ENTSO-E interim-CSV data loaders.

Config-driven loaders for the merged ENTSO-E interim CSV, suitable for the
``data_loader`` / ``test_data_loader`` hooks on `ConfigEntsoe`. Ported from
``spotforecast2.tasks.task_entsoe`` ahead of that subpackage's removal.

## Functions

| Name | Description |
| --- | --- |
| [entsoe_data_loader](#spotforecast2_safe.data.entsoe_loader.entsoe_data_loader) | Read the merged interim ENTSO-E CSV that ``config.data_filename`` points at. |
| [entsoe_test_data_loader](#spotforecast2_safe.data.entsoe_loader.entsoe_test_data_loader) | Return the merged ENTSO-E CSV sliced to the forecast horizon. |

### entsoe_data_loader { #spotforecast2_safe.data.entsoe_loader.entsoe_data_loader }

```python
data.entsoe_loader.entsoe_data_loader(config)
```

Read the merged interim ENTSO-E CSV that ``config.data_filename`` points at.
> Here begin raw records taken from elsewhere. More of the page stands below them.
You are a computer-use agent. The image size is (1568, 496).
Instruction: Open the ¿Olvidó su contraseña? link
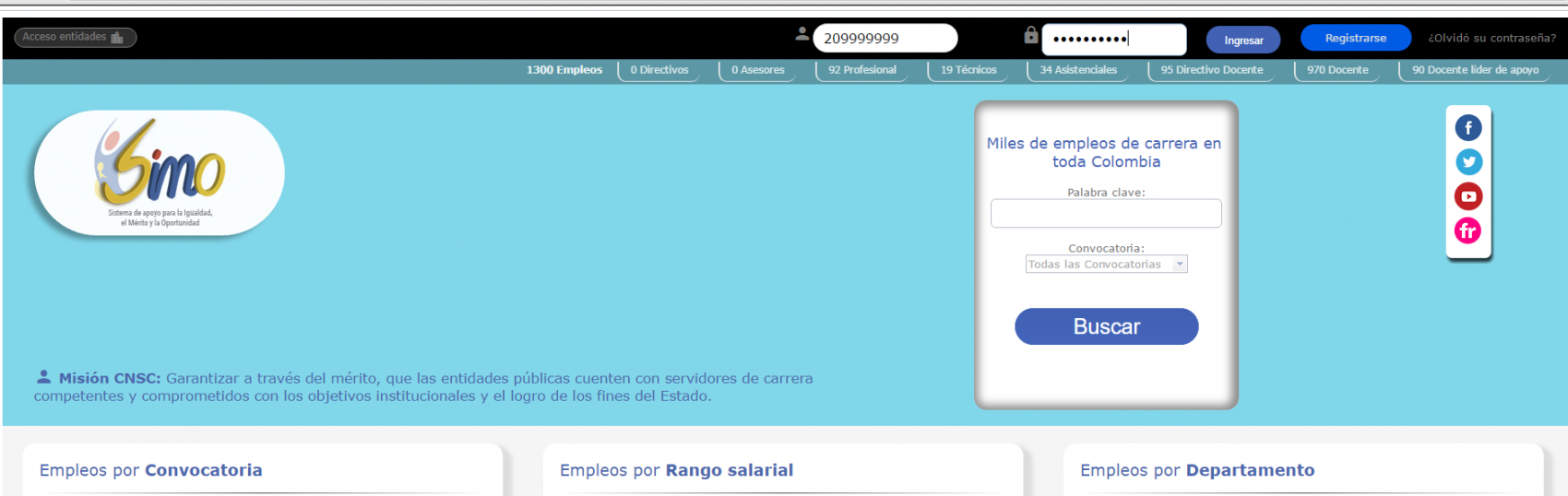tap(1491, 38)
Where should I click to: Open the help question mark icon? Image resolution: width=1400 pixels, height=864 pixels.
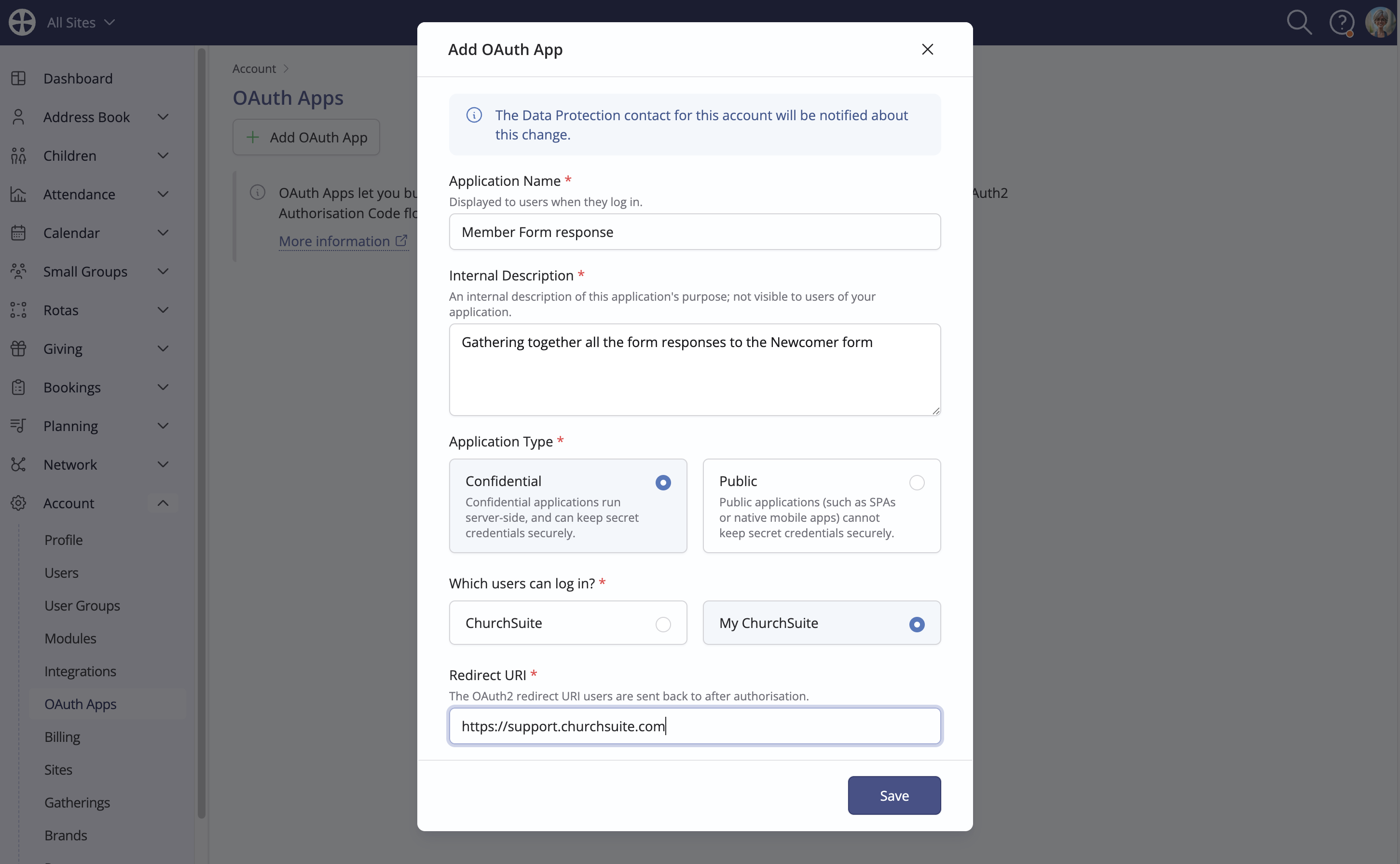point(1342,23)
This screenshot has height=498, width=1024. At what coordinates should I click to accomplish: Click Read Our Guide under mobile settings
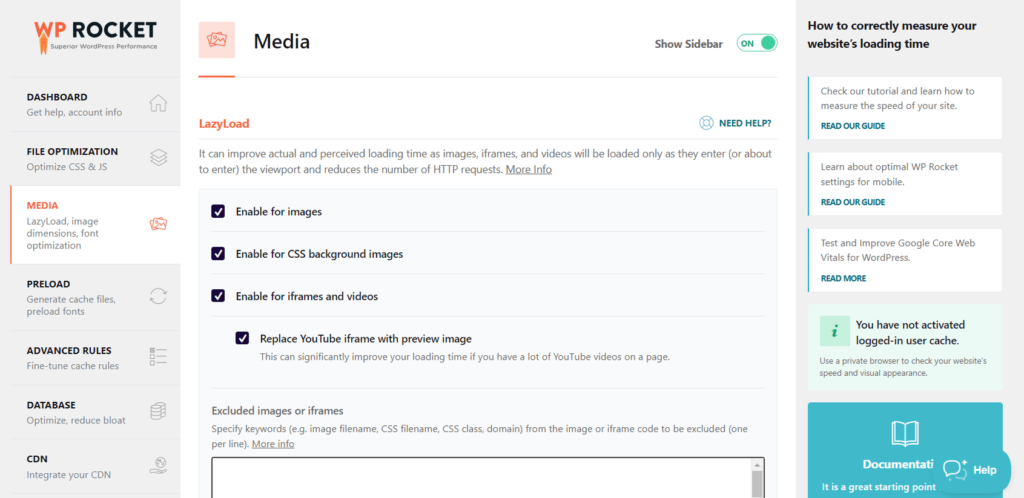(x=852, y=202)
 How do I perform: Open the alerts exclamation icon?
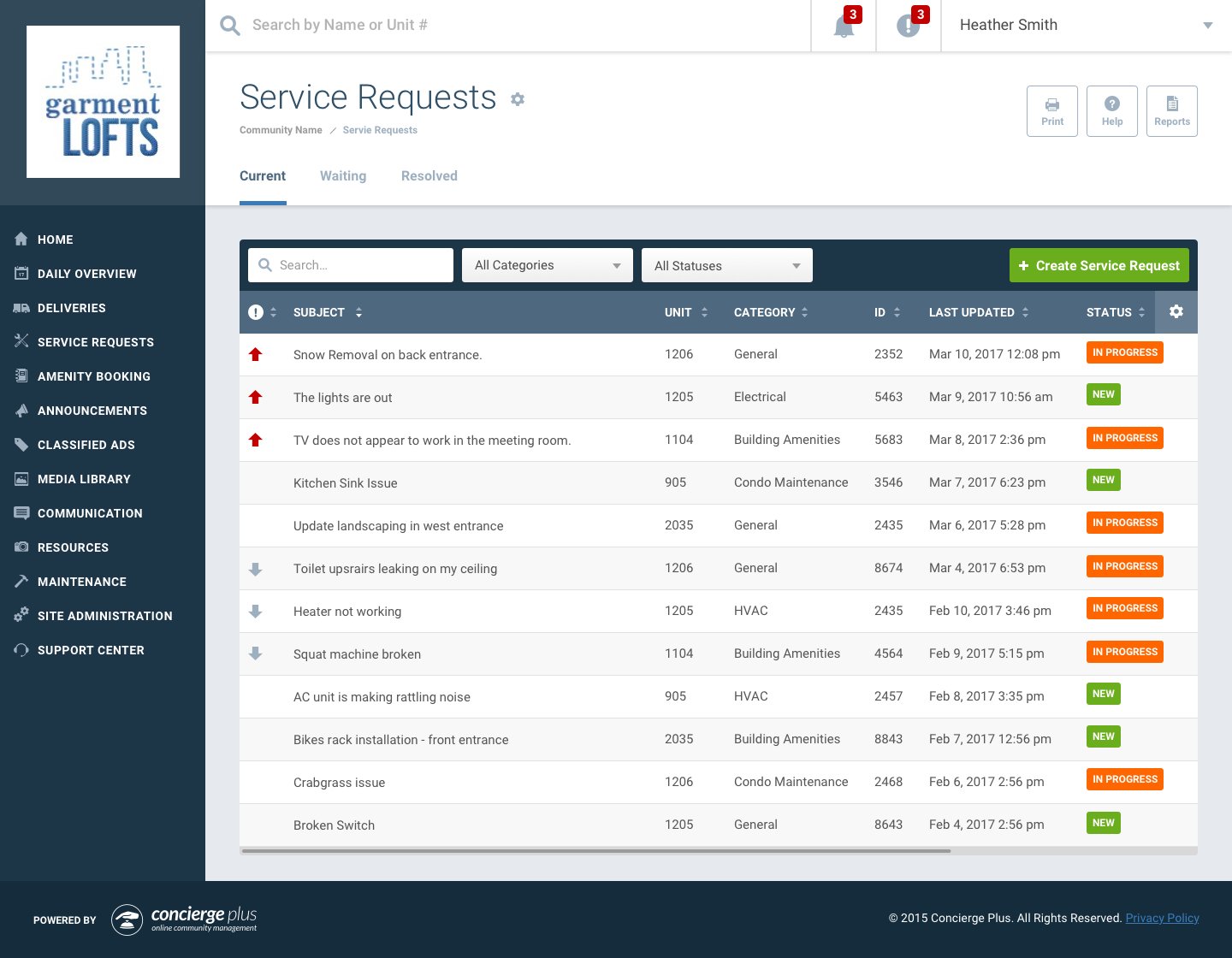pyautogui.click(x=908, y=26)
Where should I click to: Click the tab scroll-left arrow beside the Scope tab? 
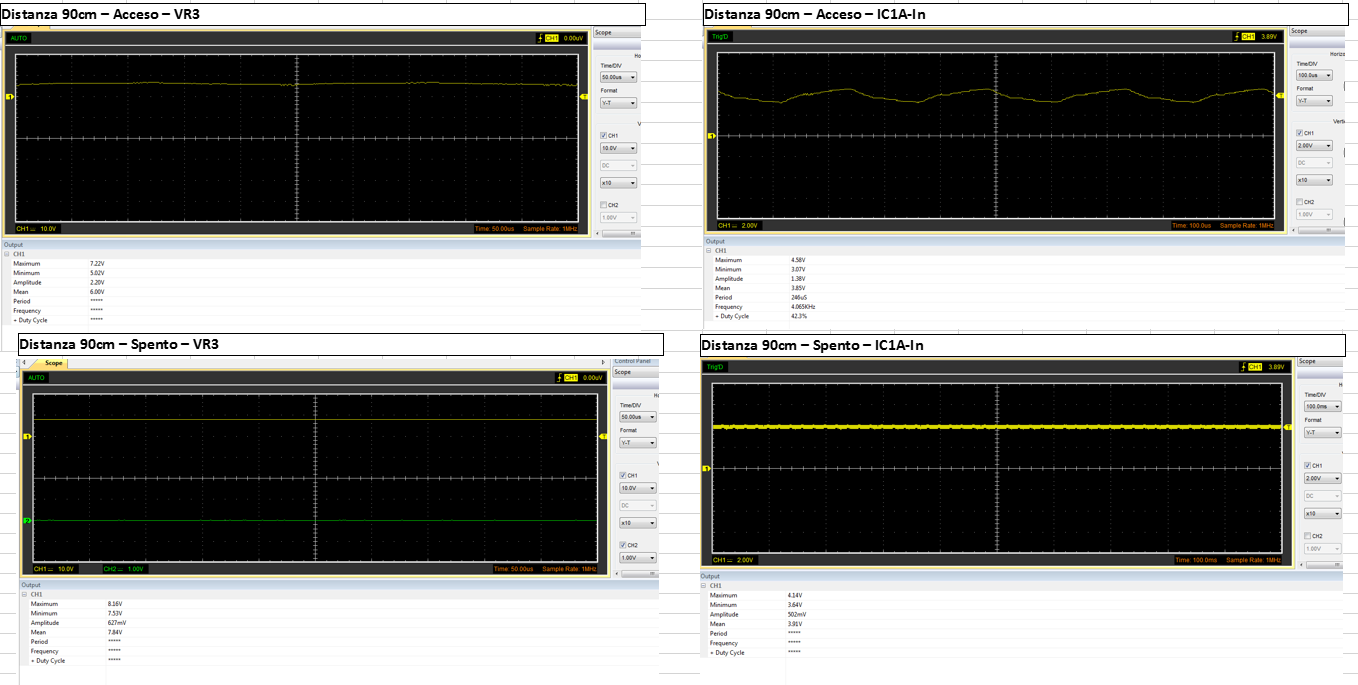[x=23, y=362]
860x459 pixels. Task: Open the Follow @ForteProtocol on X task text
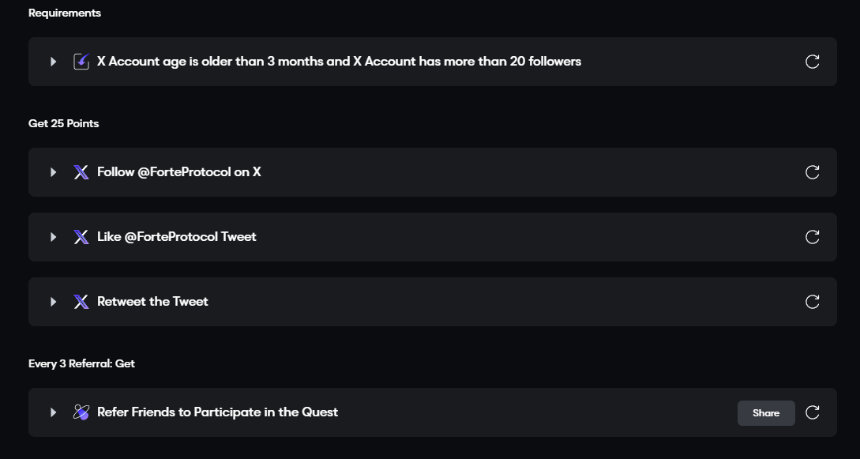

#### Parameters {.doc-section .doc-section-parameters}

| Name | Type | Description | Default |
|--------|----------------------------------------------------------------|---------------------------------------------------------------------------------------------------------------------------------------|------------|
| config | [ConfigEntsoe](`spotforecast2_safe.configurator.ConfigEntsoe`) | A `ConfigEntsoe` with ``data_filename`` set. Relative paths are resolved against `spotforecast2_safe.data.fetch_data.get_data_home`. | _required_ |

#### Returns {.doc-section .doc-section-returns}

| Name | Type | Description |
|--------|------------------------------------------------|--------------------------------------------------------------------|
| | [pd](`pandas`).[DataFrame](`pandas.DataFrame`) | DataFrame indexed by the ENTSO-E timestamp column (``Time (UTC)``) |
| | [pd](`pandas`).[DataFrame](`pandas.DataFrame`) | with the load columns as data columns. |

#### Raises {.doc-section .doc-section-raises}

| Name | Type | Description |
|--------|------------------------------------------|-----------------------------------------------------------------------------------------------|
| | [FileNotFoundError](`FileNotFoundError`) | If the merged CSV does not exist. Run ``spotforecast2-entsoe download`` and ``merge`` first. |

#### Examples {.doc-section .doc-section-examples}

```{python}
import os
import tempfile

import pandas as pd
from spotforecast2_safe.configurator import ConfigEntsoe
from spotforecast2_safe.data.entsoe_loader import entsoe_data_loader

# Build a tiny synthetic interim CSV in a temp directory.
tmp = tempfile.mkdtemp()
csv_path = os.path.join(tmp, "energy_load.csv")
idx = pd.date_range(
"2025-01-01", periods=48, freq="h", tz="UTC", name="Time (UTC)"
)
pd.DataFrame({"Actual Load": range(48)}, index=idx).to_csv(csv_path)

# Absolute path bypasses get_data_home; loader returns the full frame.
config = ConfigEntsoe()
config.data_filename = csv_path
df = entsoe_data_loader(config)

print(df.shape)
assert df.shape == (48, 1)
assert df.index.name == "Time (UTC)"
```

### entsoe_test_data_loader { #spotforecast2_safe.data.entsoe_loader.entsoe_test_data_loader }

```python
data.entsoe_loader.entsoe_test_data_loader(config)
```

Return the merged ENTSO-E CSV sliced to the forecast horizon.

The slice spans ``(end_train, end_train + predict_size * 1 h]`` so that
``build_prediction_package``'s ``test_actual = ts.reindex(future_pred.index)``
matches the hourly forecast row-for-row. ``end_train`` is taken from
``config.end_train_default`` (treated as the *inclusive* last training
timestamp, the same convention the forecaster uses), and the step is
assumed to be 1 h after the pipeline's hourly resampling.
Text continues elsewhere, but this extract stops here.